Collected data:
-=-=-=-=-
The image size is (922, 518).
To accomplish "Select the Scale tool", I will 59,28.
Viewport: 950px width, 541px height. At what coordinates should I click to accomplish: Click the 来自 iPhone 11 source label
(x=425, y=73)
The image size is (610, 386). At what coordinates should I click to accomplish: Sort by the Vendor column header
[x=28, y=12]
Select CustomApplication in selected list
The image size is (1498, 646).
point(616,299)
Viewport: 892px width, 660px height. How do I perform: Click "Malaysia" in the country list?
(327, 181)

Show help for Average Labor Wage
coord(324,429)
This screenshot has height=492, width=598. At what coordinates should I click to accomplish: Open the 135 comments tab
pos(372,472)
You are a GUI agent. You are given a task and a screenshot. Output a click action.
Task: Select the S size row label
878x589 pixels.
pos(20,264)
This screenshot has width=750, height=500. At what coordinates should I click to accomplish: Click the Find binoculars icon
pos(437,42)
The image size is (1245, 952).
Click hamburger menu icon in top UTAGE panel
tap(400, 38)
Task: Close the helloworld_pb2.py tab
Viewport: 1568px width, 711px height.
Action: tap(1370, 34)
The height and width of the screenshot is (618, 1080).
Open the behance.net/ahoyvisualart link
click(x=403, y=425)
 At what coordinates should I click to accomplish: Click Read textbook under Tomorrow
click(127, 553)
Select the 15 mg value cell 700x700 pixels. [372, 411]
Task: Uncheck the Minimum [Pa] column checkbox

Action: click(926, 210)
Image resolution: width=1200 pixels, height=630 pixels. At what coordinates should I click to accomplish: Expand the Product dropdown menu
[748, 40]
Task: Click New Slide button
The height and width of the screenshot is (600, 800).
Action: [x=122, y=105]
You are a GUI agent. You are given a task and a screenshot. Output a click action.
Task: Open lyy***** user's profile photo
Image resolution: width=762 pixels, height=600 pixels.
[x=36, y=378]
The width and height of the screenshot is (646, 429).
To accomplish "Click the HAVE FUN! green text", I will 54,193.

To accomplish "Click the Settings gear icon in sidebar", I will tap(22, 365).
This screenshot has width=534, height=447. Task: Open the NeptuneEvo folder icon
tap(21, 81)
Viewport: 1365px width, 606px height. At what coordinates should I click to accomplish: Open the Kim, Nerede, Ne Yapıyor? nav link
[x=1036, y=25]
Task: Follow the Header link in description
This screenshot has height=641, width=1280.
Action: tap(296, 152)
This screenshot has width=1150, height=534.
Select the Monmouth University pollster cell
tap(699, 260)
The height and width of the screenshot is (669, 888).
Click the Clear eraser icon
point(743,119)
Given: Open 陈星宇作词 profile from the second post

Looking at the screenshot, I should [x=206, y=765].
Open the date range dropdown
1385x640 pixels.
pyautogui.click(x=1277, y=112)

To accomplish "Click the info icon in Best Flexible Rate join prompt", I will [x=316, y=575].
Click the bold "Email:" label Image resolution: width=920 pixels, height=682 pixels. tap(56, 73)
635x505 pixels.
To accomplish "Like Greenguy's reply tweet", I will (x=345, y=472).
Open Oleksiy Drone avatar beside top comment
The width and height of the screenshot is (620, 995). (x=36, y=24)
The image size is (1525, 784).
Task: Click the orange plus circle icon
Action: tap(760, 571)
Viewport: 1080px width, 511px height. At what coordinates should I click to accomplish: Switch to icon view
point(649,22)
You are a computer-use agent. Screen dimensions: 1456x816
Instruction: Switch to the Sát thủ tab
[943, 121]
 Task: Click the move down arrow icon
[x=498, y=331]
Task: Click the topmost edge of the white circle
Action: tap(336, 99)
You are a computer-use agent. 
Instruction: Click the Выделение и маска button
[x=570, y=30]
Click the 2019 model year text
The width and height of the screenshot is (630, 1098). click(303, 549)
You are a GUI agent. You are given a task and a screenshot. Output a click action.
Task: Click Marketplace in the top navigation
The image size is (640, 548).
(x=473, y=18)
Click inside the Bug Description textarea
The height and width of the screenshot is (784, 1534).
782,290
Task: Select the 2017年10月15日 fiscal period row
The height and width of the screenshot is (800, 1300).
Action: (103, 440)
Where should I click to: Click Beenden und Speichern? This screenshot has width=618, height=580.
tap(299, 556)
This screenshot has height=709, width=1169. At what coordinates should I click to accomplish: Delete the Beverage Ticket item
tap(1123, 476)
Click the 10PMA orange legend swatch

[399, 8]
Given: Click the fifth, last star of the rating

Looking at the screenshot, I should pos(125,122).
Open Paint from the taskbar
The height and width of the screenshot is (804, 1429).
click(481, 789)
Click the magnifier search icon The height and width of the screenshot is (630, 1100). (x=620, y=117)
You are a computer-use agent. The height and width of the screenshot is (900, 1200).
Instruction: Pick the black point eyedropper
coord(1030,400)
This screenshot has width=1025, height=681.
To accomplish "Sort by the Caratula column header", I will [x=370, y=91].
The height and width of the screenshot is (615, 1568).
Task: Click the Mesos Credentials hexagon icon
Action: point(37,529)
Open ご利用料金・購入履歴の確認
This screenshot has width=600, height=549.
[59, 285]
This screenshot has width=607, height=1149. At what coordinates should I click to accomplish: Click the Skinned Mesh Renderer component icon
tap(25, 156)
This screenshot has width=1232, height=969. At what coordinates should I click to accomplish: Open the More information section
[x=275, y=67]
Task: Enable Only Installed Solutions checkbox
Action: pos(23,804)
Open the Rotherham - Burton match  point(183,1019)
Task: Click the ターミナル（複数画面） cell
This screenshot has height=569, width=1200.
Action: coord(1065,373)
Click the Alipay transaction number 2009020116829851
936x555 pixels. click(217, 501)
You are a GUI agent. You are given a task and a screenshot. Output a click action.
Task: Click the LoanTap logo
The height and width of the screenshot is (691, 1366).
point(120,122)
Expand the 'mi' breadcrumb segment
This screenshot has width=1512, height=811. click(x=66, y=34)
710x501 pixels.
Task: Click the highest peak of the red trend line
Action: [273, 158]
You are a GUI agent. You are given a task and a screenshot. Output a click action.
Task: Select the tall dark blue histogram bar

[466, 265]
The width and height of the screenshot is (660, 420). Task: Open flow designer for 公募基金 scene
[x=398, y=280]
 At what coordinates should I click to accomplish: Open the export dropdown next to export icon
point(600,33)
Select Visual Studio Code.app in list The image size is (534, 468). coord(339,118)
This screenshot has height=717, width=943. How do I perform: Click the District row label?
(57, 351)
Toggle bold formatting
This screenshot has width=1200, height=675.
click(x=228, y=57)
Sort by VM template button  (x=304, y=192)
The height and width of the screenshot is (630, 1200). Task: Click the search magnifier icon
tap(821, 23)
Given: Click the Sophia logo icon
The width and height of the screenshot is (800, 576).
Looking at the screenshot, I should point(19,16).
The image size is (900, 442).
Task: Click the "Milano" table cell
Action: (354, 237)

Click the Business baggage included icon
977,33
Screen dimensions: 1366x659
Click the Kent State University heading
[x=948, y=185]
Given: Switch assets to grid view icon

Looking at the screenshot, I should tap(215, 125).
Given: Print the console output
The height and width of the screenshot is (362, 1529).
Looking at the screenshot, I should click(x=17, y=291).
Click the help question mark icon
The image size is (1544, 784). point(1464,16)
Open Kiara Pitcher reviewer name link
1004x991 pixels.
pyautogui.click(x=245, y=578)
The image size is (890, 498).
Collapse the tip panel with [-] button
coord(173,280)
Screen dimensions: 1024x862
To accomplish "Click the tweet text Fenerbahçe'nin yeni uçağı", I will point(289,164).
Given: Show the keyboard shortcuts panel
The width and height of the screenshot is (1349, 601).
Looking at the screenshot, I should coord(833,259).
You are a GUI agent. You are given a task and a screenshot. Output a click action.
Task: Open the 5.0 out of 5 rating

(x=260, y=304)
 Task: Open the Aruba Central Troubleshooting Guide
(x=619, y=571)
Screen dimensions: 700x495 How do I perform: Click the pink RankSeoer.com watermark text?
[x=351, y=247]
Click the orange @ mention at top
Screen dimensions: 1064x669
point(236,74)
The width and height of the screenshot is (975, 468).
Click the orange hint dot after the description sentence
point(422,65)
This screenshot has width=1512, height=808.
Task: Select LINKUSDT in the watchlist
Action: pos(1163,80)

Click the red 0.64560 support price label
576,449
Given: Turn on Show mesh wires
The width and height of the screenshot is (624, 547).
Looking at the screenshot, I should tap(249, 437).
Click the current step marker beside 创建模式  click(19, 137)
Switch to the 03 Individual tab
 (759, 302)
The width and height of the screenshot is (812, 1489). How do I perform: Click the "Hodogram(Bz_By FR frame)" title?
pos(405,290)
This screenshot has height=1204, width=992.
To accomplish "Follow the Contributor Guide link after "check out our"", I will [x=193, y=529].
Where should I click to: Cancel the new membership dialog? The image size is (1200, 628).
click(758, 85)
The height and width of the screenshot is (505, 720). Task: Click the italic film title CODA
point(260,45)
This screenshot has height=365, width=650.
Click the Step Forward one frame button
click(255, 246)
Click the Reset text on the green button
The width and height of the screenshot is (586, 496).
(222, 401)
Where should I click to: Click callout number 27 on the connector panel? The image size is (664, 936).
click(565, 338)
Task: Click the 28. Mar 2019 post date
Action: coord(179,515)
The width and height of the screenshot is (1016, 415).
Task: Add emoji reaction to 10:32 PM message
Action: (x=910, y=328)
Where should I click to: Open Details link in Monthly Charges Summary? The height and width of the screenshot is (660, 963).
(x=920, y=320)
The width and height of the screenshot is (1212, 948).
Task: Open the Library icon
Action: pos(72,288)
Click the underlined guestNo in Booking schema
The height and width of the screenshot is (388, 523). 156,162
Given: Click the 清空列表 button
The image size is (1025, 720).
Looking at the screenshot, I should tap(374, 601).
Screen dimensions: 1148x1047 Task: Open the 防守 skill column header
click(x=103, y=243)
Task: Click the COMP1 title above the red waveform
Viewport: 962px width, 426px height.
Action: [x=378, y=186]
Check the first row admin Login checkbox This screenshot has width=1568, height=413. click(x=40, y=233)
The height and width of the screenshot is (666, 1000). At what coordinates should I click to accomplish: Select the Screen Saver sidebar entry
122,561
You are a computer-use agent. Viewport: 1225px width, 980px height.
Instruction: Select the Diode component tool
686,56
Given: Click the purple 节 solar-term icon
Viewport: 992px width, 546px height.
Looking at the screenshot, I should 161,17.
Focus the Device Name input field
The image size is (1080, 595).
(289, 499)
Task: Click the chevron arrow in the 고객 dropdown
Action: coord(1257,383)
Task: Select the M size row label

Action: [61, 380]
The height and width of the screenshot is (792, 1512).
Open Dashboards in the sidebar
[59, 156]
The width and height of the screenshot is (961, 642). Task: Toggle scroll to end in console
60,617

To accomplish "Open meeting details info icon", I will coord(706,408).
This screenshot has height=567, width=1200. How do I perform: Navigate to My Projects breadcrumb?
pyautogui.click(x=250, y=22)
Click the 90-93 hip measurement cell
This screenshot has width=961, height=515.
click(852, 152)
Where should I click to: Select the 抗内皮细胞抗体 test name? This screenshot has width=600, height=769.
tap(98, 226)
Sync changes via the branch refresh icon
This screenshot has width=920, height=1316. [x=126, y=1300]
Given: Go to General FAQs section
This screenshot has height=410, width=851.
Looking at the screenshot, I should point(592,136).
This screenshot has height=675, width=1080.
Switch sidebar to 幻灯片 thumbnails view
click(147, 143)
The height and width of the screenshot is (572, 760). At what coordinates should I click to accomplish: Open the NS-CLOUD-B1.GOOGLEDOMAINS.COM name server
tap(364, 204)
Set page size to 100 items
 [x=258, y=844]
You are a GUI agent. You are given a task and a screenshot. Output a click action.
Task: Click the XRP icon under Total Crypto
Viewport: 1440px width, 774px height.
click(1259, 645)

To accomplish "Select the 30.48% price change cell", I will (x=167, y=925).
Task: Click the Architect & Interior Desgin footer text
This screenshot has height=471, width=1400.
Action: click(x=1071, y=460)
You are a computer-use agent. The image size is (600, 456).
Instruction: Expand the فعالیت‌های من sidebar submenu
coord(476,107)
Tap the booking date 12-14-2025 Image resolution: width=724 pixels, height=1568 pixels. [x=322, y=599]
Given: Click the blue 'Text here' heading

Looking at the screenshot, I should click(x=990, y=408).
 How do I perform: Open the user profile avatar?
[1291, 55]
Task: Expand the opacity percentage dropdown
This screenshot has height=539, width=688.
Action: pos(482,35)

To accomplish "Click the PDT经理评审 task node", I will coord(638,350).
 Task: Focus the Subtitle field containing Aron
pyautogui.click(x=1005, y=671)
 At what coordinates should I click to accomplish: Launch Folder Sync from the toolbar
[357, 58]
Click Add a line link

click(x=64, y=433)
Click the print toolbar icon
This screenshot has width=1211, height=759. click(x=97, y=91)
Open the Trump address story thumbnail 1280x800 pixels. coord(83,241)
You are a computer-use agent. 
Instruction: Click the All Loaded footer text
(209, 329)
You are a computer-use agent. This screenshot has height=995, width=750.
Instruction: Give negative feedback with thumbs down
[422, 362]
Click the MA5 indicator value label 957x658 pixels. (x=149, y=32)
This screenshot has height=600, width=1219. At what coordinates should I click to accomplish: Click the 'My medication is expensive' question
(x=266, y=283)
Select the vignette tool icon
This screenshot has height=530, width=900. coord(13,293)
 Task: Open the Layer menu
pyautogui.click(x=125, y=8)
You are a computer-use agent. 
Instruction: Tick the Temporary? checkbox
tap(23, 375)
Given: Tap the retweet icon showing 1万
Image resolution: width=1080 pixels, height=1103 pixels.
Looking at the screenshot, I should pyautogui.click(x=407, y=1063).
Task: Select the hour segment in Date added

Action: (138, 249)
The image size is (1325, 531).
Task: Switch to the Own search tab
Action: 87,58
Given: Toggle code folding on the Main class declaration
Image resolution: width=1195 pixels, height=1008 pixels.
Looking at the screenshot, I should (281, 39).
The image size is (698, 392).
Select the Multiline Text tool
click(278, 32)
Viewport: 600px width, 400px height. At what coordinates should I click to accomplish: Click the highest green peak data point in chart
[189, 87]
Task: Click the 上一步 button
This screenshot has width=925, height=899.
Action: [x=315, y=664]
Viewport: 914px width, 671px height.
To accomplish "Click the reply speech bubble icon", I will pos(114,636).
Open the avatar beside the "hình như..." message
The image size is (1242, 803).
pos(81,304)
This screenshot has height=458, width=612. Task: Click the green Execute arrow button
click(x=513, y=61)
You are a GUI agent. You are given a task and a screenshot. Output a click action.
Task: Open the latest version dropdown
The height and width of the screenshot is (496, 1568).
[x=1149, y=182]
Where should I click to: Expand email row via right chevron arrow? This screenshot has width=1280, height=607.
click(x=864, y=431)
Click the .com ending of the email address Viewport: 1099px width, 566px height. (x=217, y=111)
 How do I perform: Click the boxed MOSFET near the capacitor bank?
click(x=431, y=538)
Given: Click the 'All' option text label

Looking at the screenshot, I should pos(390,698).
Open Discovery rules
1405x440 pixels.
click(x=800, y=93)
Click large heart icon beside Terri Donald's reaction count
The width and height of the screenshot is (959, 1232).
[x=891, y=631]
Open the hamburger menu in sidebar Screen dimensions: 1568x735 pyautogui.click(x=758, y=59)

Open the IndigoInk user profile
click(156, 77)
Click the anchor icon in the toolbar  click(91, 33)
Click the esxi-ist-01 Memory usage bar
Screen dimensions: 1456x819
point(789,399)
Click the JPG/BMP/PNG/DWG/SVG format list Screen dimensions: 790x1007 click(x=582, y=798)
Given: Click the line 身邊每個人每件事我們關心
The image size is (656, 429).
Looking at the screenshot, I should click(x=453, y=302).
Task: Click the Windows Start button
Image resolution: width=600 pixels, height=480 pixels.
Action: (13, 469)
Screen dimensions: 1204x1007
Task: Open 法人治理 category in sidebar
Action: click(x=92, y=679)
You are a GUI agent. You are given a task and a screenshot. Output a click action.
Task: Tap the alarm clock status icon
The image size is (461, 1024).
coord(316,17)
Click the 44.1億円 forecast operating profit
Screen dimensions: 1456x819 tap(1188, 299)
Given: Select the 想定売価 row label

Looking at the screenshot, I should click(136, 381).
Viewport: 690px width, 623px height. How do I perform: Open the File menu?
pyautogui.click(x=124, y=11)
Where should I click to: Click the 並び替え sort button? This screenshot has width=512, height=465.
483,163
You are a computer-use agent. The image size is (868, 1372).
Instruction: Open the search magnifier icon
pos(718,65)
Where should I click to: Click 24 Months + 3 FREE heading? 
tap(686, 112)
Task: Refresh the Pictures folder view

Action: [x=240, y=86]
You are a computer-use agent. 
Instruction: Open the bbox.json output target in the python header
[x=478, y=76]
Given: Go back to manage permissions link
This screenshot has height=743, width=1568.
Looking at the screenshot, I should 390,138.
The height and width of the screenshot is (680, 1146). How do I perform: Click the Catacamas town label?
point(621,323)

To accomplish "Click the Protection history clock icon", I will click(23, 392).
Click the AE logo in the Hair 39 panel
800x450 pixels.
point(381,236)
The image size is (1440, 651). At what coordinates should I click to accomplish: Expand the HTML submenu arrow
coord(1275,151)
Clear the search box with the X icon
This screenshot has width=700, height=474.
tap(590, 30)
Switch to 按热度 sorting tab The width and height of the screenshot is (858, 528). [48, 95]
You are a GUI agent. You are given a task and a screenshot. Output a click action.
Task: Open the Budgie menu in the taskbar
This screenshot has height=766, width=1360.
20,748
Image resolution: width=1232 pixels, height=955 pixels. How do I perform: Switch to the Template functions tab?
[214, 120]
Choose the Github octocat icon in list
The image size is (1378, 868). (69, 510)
-=-=-=-=-
*Required action*:
When you reach the line that contains "The image size is (1245, 952).", stop; output it and every line before it from the start of the data, exactly as written.

*Task solution*:
The image size is (922, 518).
To accomplish "Select the Scale tool", I will 59,28.
Viewport: 950px width, 541px height. At what coordinates should I click to accomplish: Click the 来自 iPhone 11 source label
(x=425, y=73)
The image size is (610, 386). At what coordinates should I click to accomplish: Sort by the Vendor column header
[x=28, y=12]
Select CustomApplication in selected list
The image size is (1498, 646).
point(616,299)
Viewport: 892px width, 660px height. How do I perform: Click "Malaysia" in the country list?
(327, 181)

Show help for Average Labor Wage
coord(324,429)
This screenshot has height=492, width=598. At what coordinates should I click to accomplish: Open the 135 comments tab
pos(372,472)
You are a GUI agent. You are given a task and a screenshot. Output a click action.
Task: Select the S size row label
878x589 pixels.
pos(20,264)
This screenshot has width=750, height=500. At what coordinates should I click to accomplish: Click the Find binoculars icon
pos(437,42)
The image size is (1245, 952).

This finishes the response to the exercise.